• [AIM OF THE TASK]: Below are the records; copy each line in them that holds the word "agent".
[[ MATERIALS PROVIDED, beginning ]]
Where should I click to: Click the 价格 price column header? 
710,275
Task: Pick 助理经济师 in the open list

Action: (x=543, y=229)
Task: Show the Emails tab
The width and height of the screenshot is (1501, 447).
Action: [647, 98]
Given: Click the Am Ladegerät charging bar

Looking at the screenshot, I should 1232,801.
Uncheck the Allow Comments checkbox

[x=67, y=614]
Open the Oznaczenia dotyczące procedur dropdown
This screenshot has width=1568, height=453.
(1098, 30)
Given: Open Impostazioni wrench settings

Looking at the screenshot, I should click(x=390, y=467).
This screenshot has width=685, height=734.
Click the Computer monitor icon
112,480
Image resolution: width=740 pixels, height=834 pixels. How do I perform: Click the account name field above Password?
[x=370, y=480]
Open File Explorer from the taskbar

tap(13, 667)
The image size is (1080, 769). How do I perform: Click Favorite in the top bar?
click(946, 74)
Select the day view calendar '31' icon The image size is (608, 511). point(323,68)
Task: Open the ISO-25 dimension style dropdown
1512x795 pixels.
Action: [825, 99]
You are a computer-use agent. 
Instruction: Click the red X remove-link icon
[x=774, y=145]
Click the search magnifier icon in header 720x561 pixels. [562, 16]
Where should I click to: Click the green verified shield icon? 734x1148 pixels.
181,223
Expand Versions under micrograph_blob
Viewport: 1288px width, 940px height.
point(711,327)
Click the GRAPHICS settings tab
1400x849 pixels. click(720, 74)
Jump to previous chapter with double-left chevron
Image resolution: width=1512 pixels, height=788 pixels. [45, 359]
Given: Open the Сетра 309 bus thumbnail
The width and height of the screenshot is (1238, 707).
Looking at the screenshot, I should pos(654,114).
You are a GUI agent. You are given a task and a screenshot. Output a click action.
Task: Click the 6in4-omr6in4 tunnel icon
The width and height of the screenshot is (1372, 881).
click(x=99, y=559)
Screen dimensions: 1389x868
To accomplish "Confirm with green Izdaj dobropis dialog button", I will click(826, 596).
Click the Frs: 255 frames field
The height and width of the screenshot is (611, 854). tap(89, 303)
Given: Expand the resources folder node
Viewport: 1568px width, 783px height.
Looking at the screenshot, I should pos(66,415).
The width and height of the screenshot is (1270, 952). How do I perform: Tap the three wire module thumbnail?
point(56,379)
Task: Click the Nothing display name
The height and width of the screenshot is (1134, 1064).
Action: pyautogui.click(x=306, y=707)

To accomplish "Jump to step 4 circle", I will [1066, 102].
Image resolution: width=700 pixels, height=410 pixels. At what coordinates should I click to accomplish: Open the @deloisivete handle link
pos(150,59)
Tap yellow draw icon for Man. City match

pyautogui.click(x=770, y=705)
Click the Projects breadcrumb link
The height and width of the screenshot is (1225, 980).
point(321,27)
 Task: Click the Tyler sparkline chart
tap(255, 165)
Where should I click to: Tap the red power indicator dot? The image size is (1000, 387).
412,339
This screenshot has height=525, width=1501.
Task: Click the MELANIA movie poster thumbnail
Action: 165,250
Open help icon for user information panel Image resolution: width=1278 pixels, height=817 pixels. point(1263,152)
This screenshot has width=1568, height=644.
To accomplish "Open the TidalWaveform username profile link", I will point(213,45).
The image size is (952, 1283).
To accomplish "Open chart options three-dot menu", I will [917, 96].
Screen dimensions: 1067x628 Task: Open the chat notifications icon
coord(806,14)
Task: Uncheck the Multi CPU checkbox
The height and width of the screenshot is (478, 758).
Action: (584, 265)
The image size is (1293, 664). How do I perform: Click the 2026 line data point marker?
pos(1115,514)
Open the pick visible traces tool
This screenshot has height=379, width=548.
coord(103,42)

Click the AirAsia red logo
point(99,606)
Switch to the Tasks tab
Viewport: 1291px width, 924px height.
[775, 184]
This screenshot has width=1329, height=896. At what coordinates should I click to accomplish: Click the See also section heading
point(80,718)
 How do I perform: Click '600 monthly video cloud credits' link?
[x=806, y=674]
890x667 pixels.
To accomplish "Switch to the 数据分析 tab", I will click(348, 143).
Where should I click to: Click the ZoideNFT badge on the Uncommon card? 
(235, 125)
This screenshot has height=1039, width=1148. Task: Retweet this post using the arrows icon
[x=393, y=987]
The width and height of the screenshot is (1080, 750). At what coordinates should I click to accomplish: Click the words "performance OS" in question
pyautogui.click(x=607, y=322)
[[ MATERIALS PROVIDED, end ]]
• [RESULT]:
You are a computer-use agent. 
You are a GUI agent. You are given a task and a screenshot. Output a click action.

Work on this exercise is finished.